For the first minute they stay calm. But as the quake gains in amplitude and persists, fear wells up inside them. Something enormous is shifting under their feet. The continental beast is turning in its sleep; one tectonic twin is shoving away the other. Simon moves closer to Carmen and presses her hand. Night has fallen; it’s hard to see anything but silhouettes. Already, the landscape appears to have changed, with new ruins added to the old, but they cannot be sure of this.

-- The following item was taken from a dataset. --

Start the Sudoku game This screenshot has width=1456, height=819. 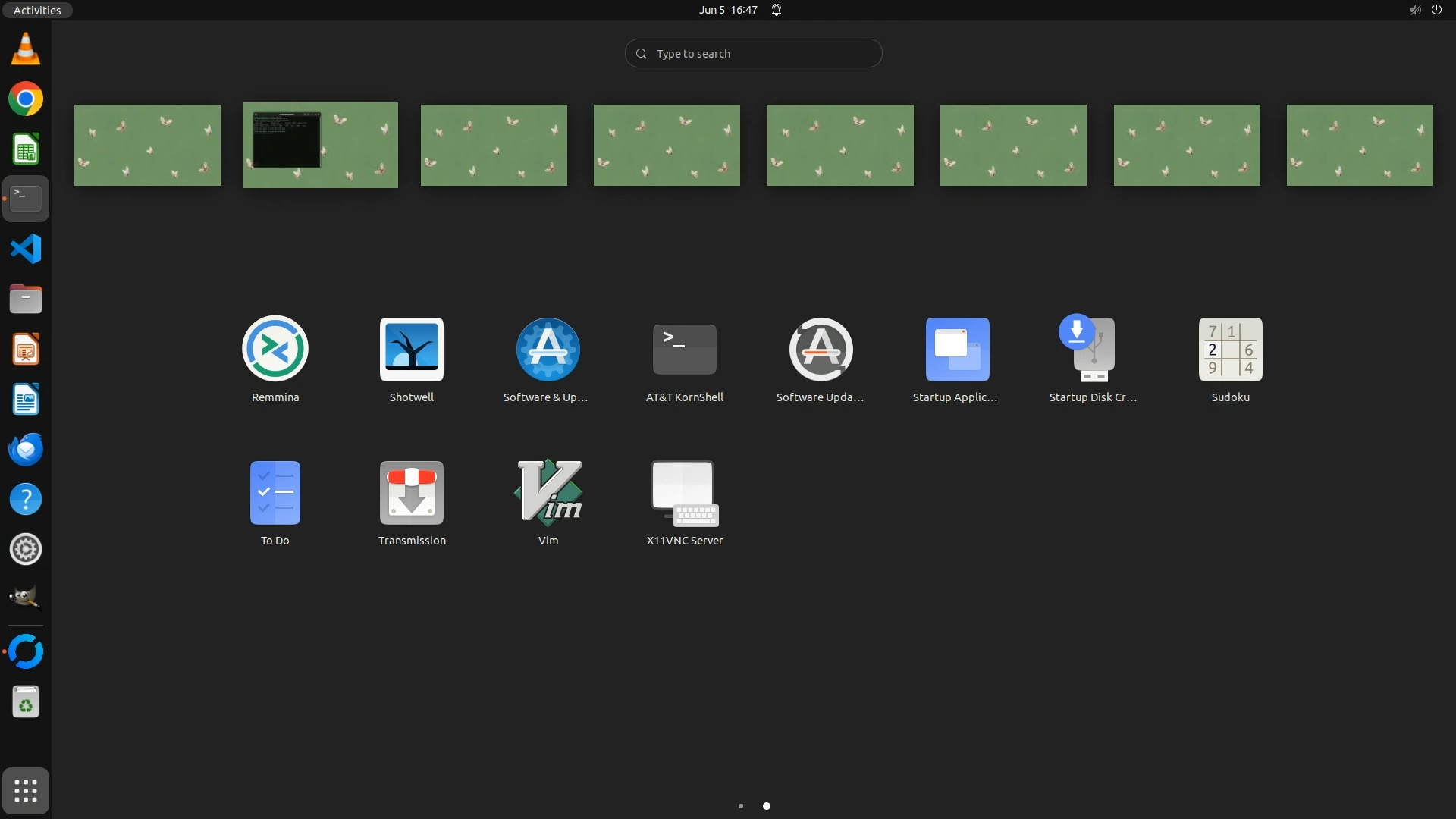[x=1230, y=350]
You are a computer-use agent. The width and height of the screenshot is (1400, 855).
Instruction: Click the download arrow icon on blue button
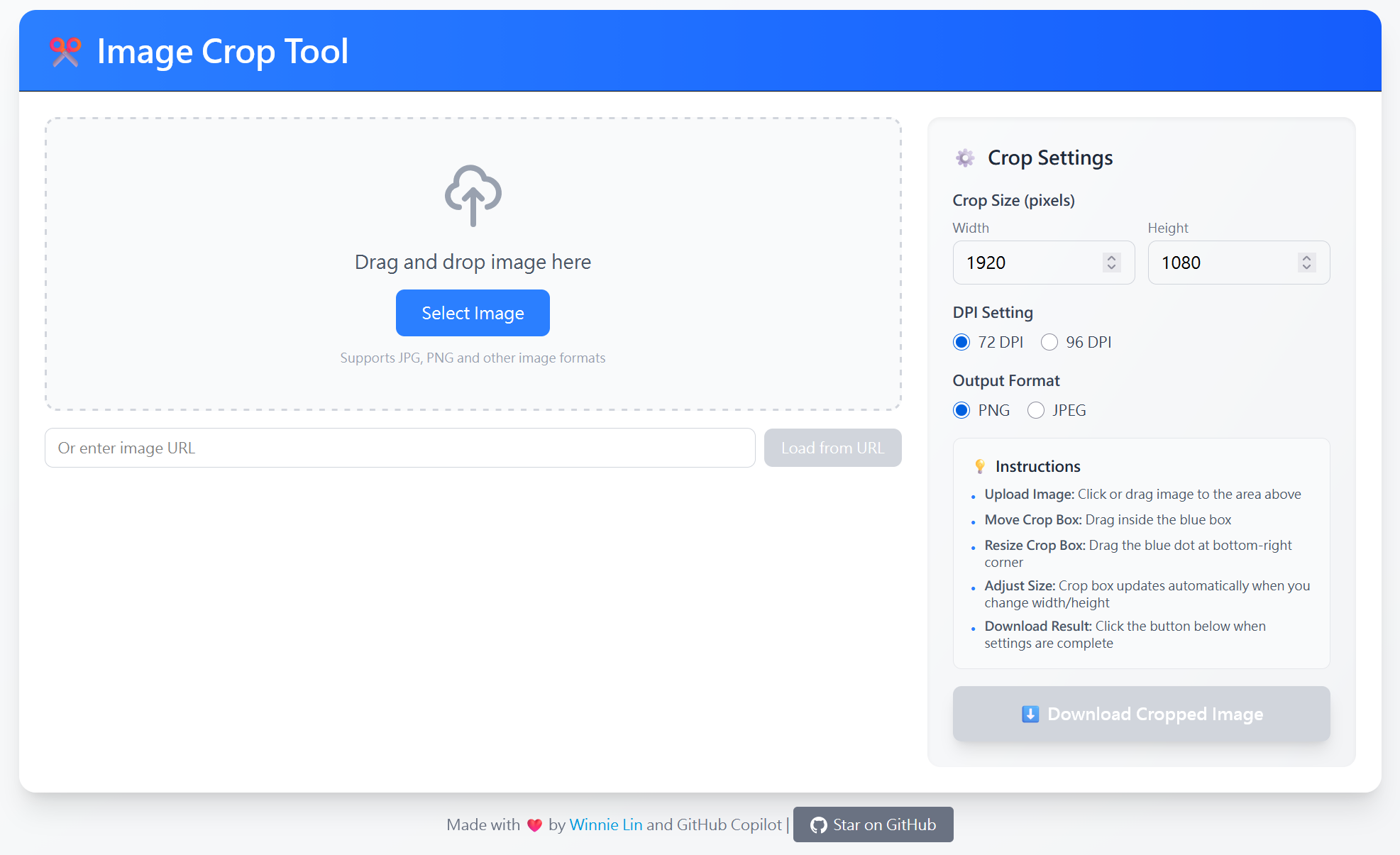pyautogui.click(x=1030, y=715)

The tremor lasts almost five minutes. When the ground stops moving, the brother and sister have formed into a compact ball that refuses to be undone. The noise of the waves seems twice as loud as before, and a furious commotion has latched onto the air. In the distance they can hear sirens and voices screaming, but around them, no one, no movement of living things. Clasping each other in the wet sand, they are incapable of standing up, of taking stock of the damage, of deciding to head back to the city to help those who are left and to mourn the others. Tonight the fault has spoken, perhaps once and for all. Perhaps the coast has slid into the Pacific never to emerge again; perhaps an entire civilization with its myths, its excesses, its violence, and its poetry has just been engulfed. It already doesn’t matter. Carmen and Simon, their eyes fixed on the sea, are waiting for the wave. If part of the world has fallen into the ocean, out of it will surge an equal part of water. Archimedes’ laughter reaches them while, far away, oceanic shadows bare their teeth, the grin of those that will subdue everything.